Best practice for natural Ordering

| 4 minutes | comments

Scala has scala.math.Ordering, Java has java.lang.Comparable. These are interfaces used for defining a natural order, which can then be used to sort lists of elements, or in data structures implemented via binary search trees, such as SortedSet.

This is what it looks like:

trait Ordering[A] {
  def compare(x: A, y: A): Int
}

That function is supposed to define a “total order”, by returning a number that’s:

  • strictly negative if x < y
  • strictly positive if x > y
  • 0 in case x == y

What’s often overlooked is that — ordering has to be consistent with equals, as a law, or in other words:

compare(x, y) == 0 <-> x == y

Example:

import scala.math.Ordering

final case class Contact(
  lastName: String,
  firstName: String,
  phoneNumber: String
)

object Contact {
  // WRONG — never do this!
  implicit val ordering: Ordering[Contact] =
    (x: Contact, y: Contact) => 
      x.lastName.compareTo(y.lastName)
}

This might seem reasonable if you were building some sort of contacts agenda, but isn’t. Some reasons:

  1. data-structures backed by binary-search trees can use just compare when searching for keys
  2. the result of sorting a list should not depend on its initial ordering

Example of what can happen when sorting lists:

val agenda1 = List(
  Contact("Nedelcu", "Alexandru", "0738293904"),
  Contact("Nedelcu", "Amelia", "0745029304"),
)

agenda1.sorted
//=> List(Contact(Nedelcu,Alexandru,0738293904), Contact(Nedelcu,Amelia,0745029304))

val agenda2 = List(
  Contact("Nedelcu", "Amelia", "0745029304"),
  Contact("Nedelcu", "Alexandru", "0738293904"),
)

agenda2.sorted
//=> List(Contact(Nedelcu,Amelia,0745029304), Contact(Nedelcu,Alexandru,0738293904))

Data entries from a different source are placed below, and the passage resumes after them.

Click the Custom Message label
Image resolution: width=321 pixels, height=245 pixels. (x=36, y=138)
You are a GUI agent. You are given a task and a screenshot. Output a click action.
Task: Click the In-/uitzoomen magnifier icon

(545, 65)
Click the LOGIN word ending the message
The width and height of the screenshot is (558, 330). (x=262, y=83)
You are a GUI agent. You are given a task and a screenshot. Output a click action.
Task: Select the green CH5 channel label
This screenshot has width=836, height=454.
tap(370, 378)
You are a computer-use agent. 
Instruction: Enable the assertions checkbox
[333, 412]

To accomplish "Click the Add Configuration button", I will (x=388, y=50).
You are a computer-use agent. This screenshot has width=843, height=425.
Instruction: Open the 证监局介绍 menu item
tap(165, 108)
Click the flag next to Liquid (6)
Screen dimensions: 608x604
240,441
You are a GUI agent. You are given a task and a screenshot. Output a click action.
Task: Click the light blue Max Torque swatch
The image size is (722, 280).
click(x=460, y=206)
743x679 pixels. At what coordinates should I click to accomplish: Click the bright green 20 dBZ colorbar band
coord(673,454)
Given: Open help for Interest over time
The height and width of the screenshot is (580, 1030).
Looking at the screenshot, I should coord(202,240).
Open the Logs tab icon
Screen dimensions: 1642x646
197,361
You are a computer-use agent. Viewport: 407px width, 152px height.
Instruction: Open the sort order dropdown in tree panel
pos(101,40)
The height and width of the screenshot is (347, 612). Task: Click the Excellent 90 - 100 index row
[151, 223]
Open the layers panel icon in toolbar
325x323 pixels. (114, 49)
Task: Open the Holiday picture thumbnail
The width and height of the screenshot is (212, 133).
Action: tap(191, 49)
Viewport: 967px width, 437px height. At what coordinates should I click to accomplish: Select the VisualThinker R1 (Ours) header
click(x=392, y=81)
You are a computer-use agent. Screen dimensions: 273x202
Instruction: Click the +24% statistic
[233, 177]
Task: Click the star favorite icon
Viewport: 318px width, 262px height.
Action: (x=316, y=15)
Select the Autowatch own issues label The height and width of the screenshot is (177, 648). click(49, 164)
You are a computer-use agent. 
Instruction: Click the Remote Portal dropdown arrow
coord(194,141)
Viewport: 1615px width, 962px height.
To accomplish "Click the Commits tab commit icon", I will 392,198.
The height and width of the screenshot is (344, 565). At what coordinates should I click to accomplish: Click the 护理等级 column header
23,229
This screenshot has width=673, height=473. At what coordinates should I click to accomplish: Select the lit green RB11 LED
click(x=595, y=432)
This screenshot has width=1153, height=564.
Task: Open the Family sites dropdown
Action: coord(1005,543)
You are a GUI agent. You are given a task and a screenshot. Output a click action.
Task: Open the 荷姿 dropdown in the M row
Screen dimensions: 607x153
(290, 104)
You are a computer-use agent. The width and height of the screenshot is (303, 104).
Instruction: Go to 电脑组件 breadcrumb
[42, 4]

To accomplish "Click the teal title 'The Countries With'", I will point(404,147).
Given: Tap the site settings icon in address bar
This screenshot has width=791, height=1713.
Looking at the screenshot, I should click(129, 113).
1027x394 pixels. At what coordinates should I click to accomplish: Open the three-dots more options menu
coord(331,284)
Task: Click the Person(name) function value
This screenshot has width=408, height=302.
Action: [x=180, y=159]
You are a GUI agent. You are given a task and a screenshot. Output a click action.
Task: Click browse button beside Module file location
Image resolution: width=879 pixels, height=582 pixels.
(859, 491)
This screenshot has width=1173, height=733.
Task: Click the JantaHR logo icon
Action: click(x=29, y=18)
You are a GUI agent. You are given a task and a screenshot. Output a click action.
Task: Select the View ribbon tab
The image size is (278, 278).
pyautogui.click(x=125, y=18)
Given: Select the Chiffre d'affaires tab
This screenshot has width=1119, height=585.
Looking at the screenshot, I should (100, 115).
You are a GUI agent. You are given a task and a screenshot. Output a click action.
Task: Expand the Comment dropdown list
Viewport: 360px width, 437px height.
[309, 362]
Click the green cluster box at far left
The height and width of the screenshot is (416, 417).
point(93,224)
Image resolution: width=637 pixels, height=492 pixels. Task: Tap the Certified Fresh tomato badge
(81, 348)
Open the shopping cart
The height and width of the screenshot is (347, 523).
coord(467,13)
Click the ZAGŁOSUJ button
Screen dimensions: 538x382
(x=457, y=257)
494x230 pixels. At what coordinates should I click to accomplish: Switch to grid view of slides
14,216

agenda1.sorted == agenda2.sorted
//=> false

Example of what happens when using SortedSet:

import scala.collection.immutable.SortedSet

val set1 = SortedSet(agenda1:_*)
//=> TreeSet(Contact(Nedelcu,Alexandru,0738293904))

val set2 = SortedSet(agenda2:_*)
//=> TreeSet(Contact(Nedelcu,Amelia,0745029304))

SortedSet, being a Set implementation, is not duplicating items, and as you can see here, it basically eliminates all contacts with the same lastName, except for the first one it saw.

If you’ve ever defined your ordering like this, don’t feel bad, as it happens to many of us. I was bitten by this just last week, in spite of knowing what I was doing … I defined a private ordering and figured that it won’t get used improperly. Except that after a refactoring, by yours truly, it did end up being used improperly. Which is why definitions have to always be correct, as their correctness has to survive refactorings, even when it’s just you operating on that codebase.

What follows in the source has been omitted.